The basic running order of the day was thus; we get up very early and faff around the house and garden, the film crew arrive and set up, they chat to us and film us, Monty arrives, we film his first impression – many times. Our guests arrive, we film their reaction – many times. We have cake and champagne and speeches – many times. Monty grabs slice of cake, kisses us goodbye, dashes off to next garden. Crew pack up and go, guests filter off, the end.

Monty was charm itself, as ever. Full of compliments and very keen to know how on earth we had finished on time. He spoke generously with our guests and discussed the finer points of champagne versus prosecco. Our family and friends were perfectly behaved, despite my dad getting in the way of the filming with his enthusiastic photo taking. It all felt a bit flat after everyone had gone. So that was it, see you around sometime, that whole ‘keep in touch’ promise that you know is well meant but unlikely. The date for the series to go out was in the air, changing all the time so we would just get on with life and not worry too much about it.

IMG_4943But without wishing to sound too romantic, it wasn’t the end, it really was just the beginning. We had something we had made together, something we had never thought we would or could do. A garden which would never have happened had we not met Monty Don or Sarah Raven. For all the utter excitement of being involved with a TV series we were left with two things, a beautiful garden which was set to grow with us and a new found passion for gardening, together.

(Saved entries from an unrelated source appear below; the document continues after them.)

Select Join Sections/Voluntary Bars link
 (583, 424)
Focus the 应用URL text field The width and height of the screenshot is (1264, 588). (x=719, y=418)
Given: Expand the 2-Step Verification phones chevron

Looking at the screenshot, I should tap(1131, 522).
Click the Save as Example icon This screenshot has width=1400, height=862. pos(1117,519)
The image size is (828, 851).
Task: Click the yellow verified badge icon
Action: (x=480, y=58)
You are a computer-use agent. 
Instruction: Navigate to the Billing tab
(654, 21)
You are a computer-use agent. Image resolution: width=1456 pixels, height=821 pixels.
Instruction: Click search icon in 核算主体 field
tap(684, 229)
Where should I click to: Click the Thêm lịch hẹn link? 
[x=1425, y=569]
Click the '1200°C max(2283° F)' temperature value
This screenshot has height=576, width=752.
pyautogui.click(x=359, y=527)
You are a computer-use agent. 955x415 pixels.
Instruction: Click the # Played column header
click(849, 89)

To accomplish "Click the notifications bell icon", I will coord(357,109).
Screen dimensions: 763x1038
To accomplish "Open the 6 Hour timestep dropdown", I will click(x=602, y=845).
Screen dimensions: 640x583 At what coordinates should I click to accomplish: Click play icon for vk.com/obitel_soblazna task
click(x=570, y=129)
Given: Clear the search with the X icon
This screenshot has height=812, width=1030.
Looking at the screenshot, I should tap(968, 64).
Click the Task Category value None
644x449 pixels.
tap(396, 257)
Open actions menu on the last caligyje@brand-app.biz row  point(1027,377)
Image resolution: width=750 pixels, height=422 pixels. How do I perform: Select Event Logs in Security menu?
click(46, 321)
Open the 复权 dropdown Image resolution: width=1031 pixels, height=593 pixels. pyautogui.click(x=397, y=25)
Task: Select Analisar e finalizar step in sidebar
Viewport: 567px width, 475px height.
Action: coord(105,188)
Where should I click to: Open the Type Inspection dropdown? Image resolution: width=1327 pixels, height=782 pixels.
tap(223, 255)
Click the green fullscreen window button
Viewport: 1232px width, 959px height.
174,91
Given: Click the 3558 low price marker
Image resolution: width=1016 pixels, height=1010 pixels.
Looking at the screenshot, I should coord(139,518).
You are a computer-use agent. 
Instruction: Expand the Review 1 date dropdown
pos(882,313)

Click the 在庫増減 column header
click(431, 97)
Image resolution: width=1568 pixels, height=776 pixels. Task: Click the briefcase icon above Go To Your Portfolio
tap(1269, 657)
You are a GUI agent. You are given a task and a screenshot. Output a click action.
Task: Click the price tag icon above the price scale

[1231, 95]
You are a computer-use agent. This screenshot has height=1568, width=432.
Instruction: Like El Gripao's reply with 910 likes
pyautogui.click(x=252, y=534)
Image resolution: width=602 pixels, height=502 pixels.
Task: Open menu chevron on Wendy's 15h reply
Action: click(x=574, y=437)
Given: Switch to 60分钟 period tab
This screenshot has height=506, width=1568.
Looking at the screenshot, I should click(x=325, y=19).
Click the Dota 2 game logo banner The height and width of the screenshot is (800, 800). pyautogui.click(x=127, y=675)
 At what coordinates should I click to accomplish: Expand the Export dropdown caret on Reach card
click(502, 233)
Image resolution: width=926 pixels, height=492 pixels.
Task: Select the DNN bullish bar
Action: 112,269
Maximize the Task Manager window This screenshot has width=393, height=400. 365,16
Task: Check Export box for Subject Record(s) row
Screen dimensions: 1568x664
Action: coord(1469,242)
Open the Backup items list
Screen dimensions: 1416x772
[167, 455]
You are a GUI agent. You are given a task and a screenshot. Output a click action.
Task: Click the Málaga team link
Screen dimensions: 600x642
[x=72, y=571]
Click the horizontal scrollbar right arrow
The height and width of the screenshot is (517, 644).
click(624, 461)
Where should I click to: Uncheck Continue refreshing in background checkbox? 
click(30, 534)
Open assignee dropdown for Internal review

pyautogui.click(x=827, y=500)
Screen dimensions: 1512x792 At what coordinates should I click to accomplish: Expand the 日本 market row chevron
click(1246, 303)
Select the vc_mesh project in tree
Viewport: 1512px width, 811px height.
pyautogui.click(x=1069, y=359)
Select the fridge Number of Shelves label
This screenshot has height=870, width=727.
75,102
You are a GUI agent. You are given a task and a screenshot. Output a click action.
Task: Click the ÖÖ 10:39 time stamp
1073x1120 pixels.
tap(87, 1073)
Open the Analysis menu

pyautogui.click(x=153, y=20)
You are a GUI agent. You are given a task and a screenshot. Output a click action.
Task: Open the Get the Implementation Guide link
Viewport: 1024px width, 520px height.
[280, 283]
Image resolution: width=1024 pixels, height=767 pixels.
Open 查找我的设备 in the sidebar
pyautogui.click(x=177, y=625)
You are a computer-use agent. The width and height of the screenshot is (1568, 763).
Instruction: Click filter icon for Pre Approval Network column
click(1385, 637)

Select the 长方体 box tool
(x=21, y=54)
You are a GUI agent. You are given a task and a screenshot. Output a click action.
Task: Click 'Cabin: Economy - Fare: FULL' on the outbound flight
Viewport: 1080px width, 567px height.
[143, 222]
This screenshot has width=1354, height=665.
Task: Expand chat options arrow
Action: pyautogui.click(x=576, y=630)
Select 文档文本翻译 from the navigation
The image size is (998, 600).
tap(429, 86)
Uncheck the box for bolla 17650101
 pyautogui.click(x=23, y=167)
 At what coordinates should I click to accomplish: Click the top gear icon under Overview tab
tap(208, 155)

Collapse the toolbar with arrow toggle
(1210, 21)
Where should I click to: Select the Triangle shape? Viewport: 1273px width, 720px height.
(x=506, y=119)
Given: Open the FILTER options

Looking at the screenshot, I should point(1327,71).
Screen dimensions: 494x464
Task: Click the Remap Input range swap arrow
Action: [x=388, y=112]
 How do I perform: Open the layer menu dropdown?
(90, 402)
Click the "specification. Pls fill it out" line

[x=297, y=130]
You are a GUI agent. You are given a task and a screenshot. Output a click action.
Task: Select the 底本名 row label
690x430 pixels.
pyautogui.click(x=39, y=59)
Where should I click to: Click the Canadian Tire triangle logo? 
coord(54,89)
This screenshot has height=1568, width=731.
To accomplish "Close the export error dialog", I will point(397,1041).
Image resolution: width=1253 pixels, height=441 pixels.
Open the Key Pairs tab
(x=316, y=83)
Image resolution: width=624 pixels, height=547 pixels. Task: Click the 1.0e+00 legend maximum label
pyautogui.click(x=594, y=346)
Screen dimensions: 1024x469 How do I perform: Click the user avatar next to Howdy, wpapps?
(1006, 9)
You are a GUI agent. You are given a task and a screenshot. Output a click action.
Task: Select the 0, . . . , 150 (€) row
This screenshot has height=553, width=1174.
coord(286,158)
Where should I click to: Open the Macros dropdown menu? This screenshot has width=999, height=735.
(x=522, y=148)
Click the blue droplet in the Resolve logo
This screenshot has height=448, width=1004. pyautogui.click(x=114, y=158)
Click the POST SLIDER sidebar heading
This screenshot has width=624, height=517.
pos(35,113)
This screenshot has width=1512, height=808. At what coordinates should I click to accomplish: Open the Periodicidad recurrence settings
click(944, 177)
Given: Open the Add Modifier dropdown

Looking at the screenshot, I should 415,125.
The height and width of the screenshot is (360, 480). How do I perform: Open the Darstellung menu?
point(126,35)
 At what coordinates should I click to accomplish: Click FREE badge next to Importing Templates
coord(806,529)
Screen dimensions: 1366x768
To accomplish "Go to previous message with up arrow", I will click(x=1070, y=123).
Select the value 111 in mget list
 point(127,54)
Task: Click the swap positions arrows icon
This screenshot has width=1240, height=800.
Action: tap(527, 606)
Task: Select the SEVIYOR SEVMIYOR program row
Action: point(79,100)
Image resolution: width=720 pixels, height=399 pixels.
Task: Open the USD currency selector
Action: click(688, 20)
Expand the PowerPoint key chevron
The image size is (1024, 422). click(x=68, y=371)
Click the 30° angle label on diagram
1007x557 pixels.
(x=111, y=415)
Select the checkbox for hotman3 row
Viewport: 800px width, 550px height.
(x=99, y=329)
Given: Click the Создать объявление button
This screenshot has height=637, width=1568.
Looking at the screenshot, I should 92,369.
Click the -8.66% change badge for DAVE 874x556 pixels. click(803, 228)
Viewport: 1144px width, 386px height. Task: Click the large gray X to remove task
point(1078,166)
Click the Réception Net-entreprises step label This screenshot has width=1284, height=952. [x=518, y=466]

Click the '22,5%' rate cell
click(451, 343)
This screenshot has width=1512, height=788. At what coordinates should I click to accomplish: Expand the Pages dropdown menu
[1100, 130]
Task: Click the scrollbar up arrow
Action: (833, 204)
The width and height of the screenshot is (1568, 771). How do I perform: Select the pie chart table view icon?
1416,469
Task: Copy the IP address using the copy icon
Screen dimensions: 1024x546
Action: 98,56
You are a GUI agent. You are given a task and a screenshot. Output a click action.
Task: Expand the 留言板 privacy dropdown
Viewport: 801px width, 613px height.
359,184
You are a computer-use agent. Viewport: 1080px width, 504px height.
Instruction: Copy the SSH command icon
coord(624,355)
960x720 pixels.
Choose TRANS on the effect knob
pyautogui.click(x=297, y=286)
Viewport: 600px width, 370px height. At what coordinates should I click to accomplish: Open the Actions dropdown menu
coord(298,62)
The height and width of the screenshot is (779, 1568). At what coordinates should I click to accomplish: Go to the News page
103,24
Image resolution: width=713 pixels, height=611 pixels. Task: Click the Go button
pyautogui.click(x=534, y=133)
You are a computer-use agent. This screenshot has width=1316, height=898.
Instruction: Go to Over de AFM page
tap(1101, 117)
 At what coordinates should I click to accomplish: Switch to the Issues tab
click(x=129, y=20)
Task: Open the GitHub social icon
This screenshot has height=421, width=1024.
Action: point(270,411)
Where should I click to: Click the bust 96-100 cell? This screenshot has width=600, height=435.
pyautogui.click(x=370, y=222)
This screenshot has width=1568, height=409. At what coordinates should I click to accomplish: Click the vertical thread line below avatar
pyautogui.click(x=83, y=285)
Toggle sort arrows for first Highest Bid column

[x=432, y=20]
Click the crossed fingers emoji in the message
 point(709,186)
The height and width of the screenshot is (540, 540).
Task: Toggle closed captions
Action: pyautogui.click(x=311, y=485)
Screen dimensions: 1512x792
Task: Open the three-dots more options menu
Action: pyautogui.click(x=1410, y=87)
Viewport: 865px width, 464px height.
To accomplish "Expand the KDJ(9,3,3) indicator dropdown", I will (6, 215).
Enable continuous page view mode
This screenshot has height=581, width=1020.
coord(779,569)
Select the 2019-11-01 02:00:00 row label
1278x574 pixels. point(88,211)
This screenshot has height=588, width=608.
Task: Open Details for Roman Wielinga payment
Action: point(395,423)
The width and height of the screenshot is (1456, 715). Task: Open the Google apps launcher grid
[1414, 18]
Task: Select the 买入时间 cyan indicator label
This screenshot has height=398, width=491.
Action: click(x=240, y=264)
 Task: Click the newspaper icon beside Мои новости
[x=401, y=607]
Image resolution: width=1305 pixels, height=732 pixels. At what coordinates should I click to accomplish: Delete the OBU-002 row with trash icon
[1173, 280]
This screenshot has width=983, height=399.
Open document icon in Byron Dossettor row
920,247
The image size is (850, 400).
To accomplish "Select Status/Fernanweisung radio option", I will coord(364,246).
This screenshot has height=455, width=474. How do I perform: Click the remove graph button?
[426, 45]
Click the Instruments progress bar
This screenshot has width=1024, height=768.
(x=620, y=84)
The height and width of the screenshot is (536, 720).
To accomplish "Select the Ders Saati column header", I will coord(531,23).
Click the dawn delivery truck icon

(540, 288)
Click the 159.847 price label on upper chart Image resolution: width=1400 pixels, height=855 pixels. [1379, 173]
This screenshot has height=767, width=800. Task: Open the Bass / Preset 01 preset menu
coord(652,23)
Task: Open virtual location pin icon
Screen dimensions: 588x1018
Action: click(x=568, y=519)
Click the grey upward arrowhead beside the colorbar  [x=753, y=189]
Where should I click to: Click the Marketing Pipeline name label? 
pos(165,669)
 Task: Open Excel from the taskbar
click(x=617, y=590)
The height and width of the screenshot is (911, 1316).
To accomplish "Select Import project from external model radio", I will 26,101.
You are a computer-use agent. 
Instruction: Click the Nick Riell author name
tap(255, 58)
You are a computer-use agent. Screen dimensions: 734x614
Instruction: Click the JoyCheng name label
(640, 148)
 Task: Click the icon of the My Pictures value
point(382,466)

Of course we also had a wedding to finalise and focus on. The driving force for the planting had been the flowers for October 24th. Now all we had to do was tend and encourage our stock to burgeon, despite the onset of Autumn. We had initially thought table decorations only but we expanded to bride’s bouquet and now it was looking as though we could cater for the whole shebang. Oh and could Lion TV have some wedding photos please.